Loris Benito Souto (born 7 January 1992) is a Swiss professional footballer who plays as a left-back for Young Boys and the Switzerland national team.

Club career
Benito was born in Aarau, Switzerland. A product of local FC Aarau youth ranks, Benito made his professional debut on 1 November 2009, age 17, under then coach, Martin Andermatt. His performances led to a move in 2012 to FC Zürich.

On 10 March 2013, in an away match against FC Thun, Benito was bitten on the finger by a beech marten he had caught after it invaded the pitch.

After solid performances in the Swiss league, news started about a potential move abroad. On 22 June 2014, Benito signed a five-year deal with Portuguese champions Benfica for an unconfirmed fee of around €2.5 million.

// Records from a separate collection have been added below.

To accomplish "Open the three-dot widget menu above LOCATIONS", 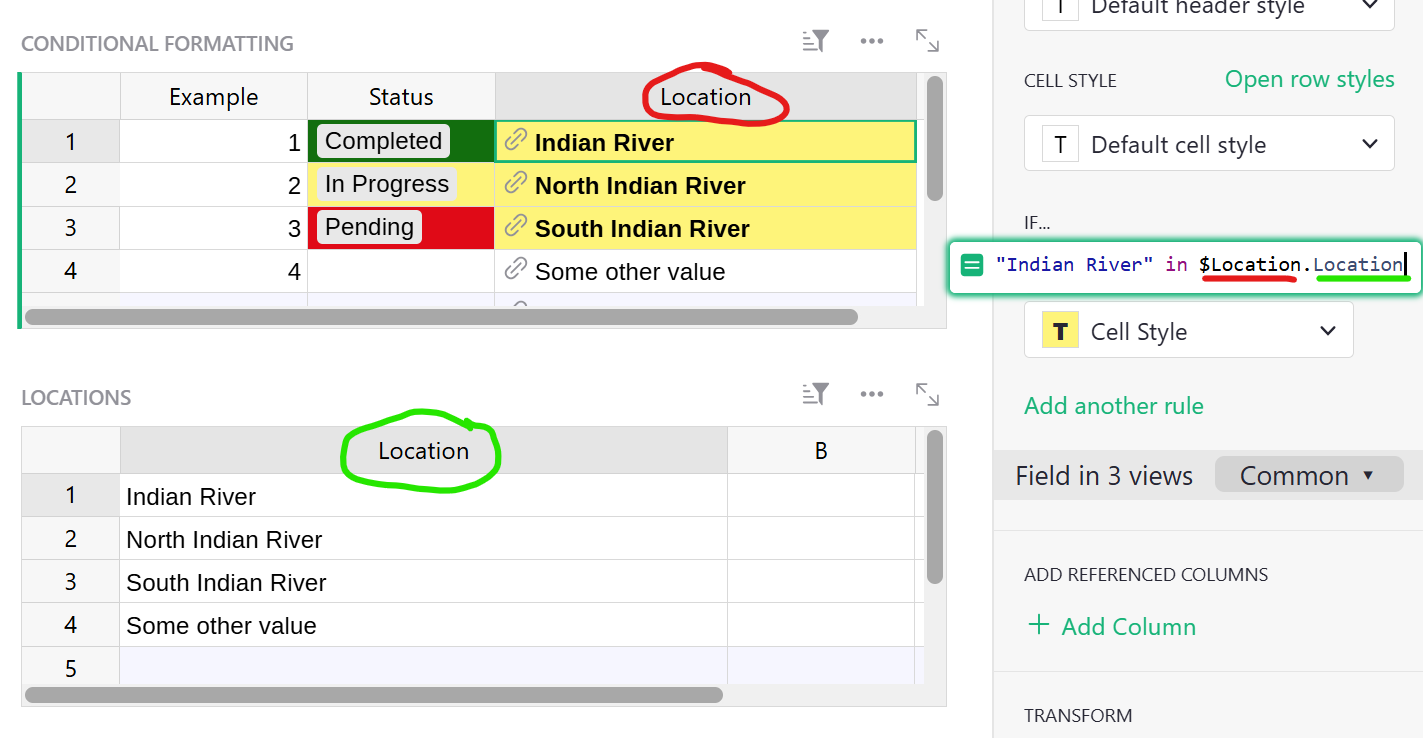I will pyautogui.click(x=871, y=393).
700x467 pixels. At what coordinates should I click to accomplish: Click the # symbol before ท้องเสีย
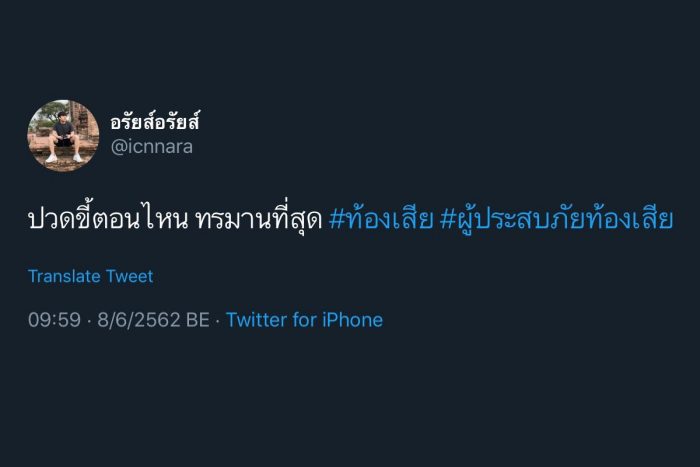pyautogui.click(x=337, y=220)
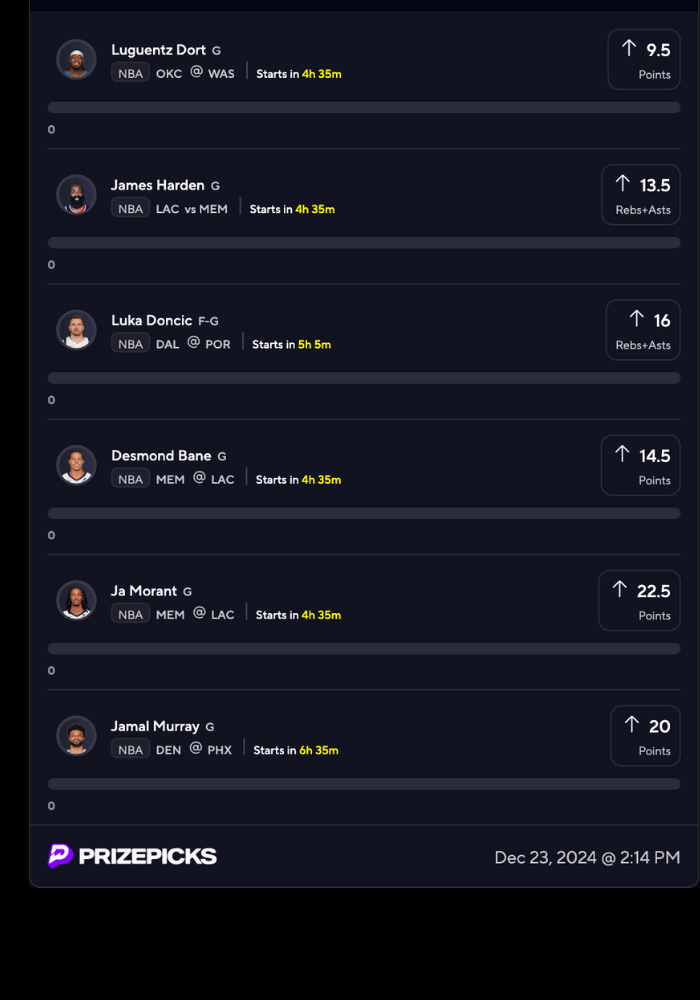Click Morant's 22.5 Points up arrow
The height and width of the screenshot is (1000, 700).
(x=620, y=590)
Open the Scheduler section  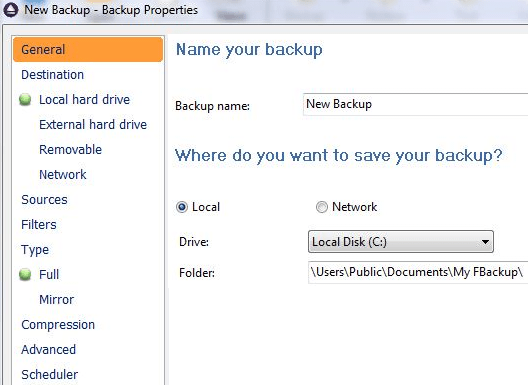[50, 374]
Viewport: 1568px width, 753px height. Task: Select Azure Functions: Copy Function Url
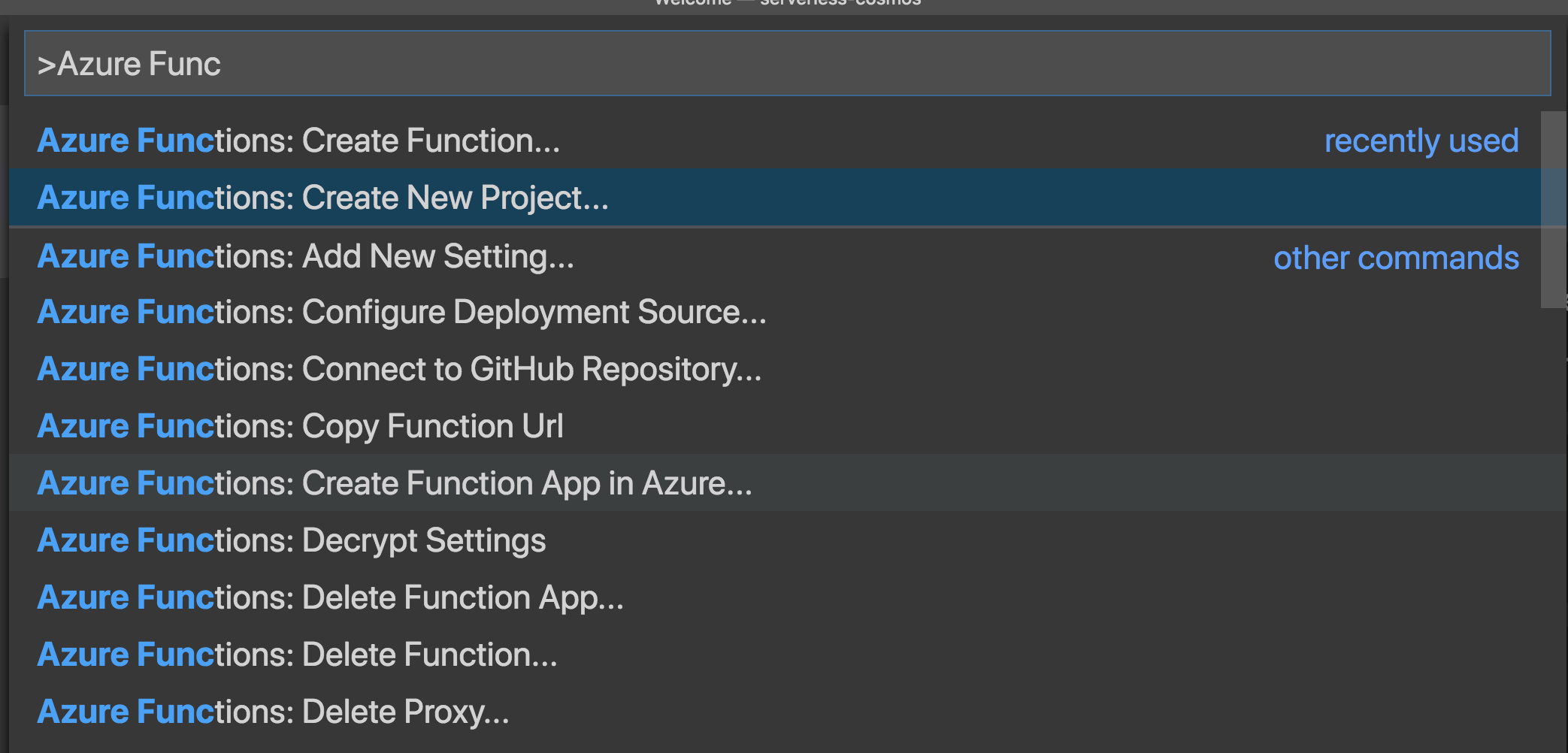[300, 426]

On 18 October 2014, Benito made his debut for Benfica in a win at S.C. Covilhã (2–3) in the third round of Taça de Portugal. On 6 December 2014, he debuted in Primeira Liga in a home win (3–0) against Belenenses.

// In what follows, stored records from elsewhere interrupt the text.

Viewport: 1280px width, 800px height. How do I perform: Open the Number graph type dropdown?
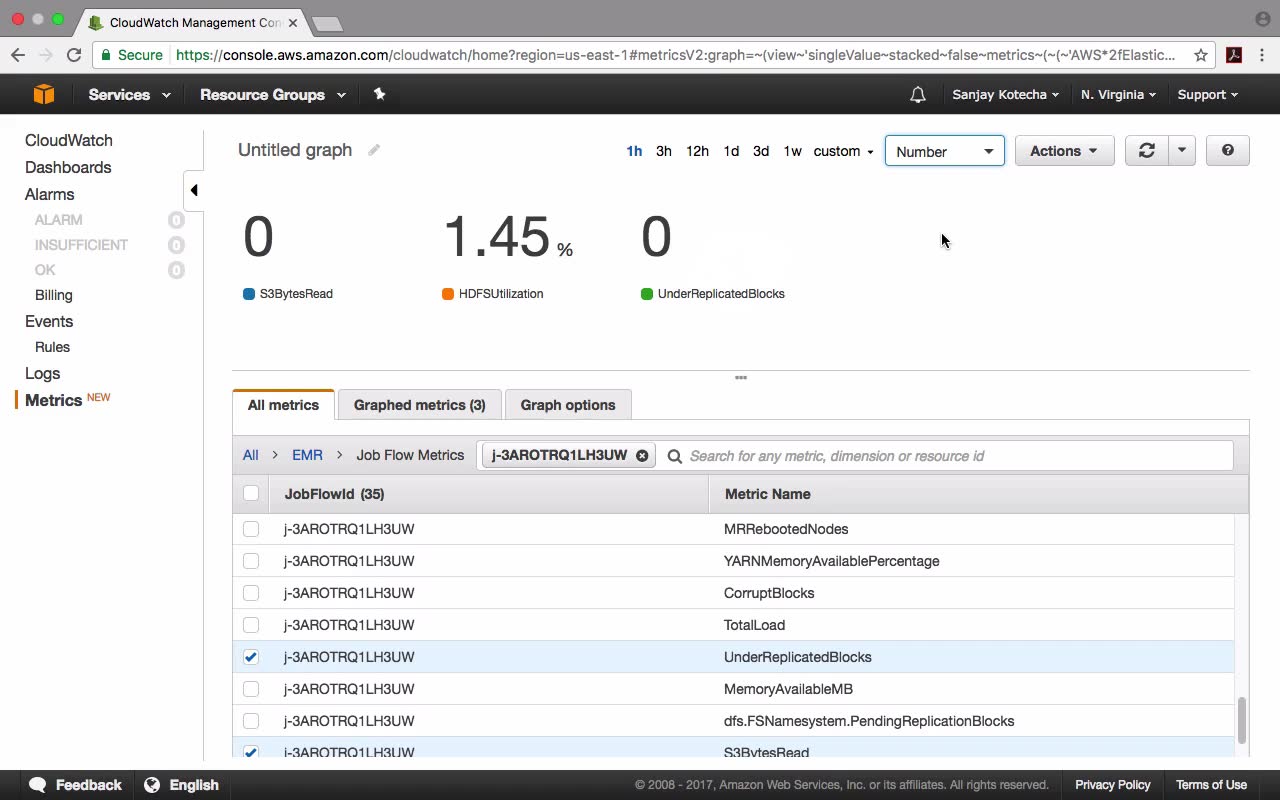click(x=944, y=151)
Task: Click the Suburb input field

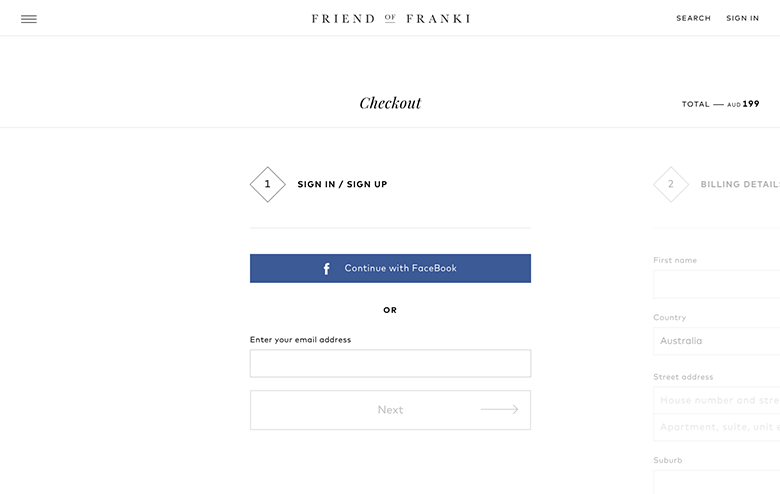Action: [717, 482]
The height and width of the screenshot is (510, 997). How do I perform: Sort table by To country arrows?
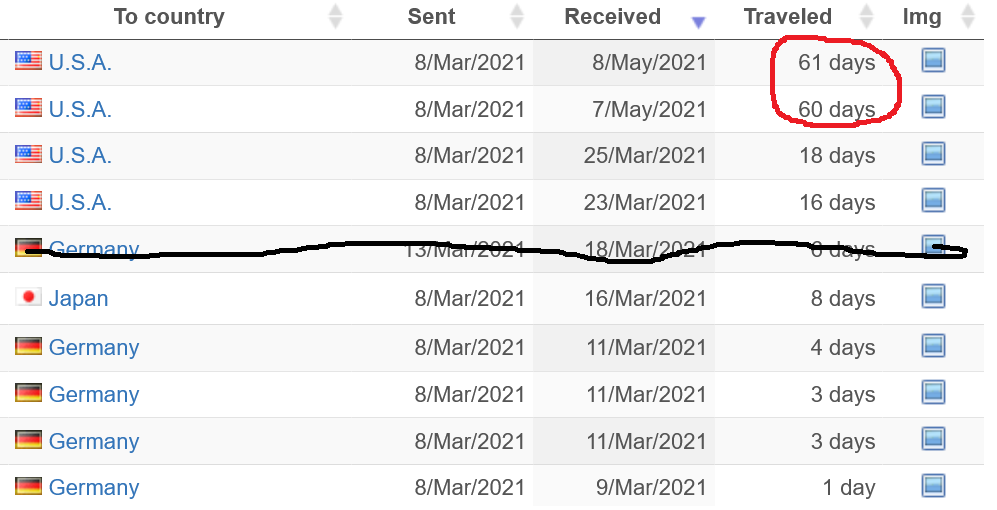(335, 17)
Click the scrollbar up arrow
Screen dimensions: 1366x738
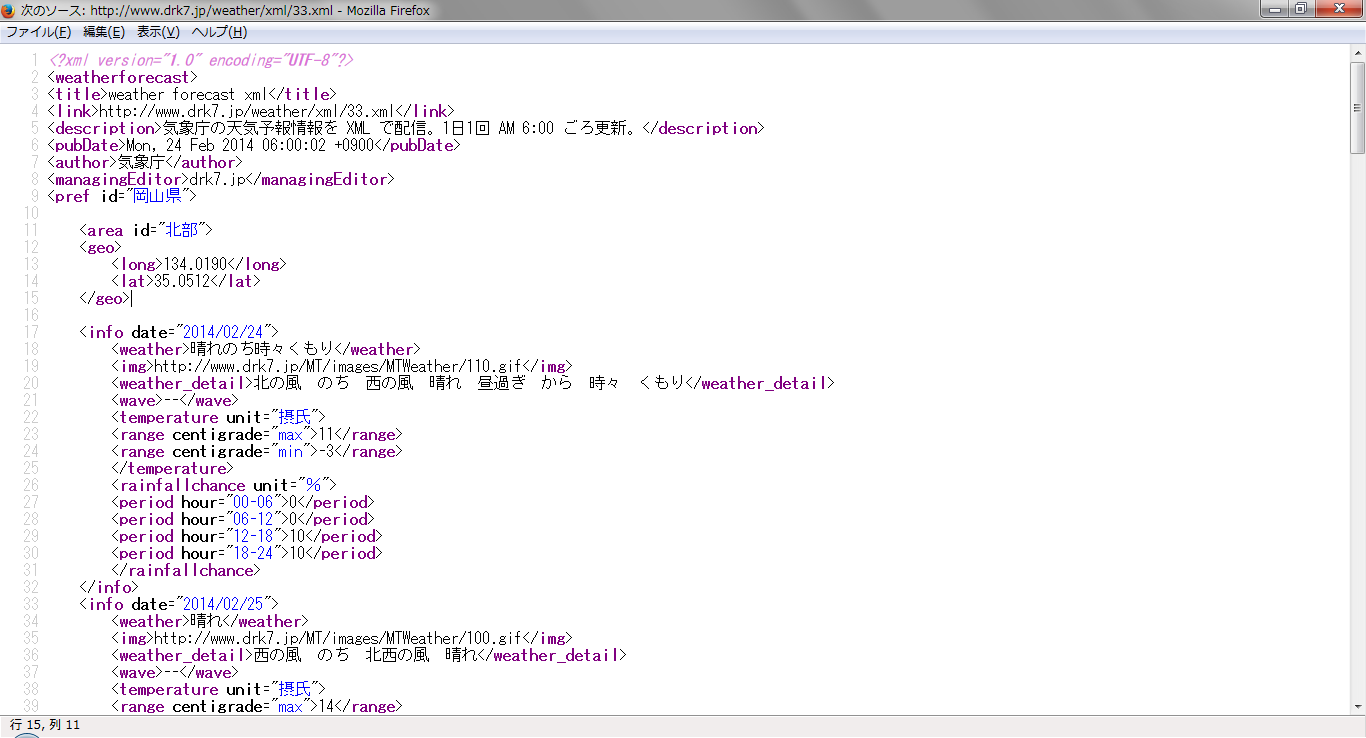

On 22 February 2015, Benito debuted for Benfica B against Oriental in Segunda Liga.

On 23 June 2015, he returned to Swiss football, signing a four-year contract with BSC Young Boys. His first two seasons back in Switzerland have been almost on the sidelines with injuries including a metatarsal fracture and torn ligaments in his knee.

On 30 January 2022, he signed a 1.5-year contract with Sion.

On 4 July 2022, Benito returned to Young Boys with a three-year contract.

International career
In May 2019, he played in 2019 UEFA Nations League Finals, where his team finished 4th.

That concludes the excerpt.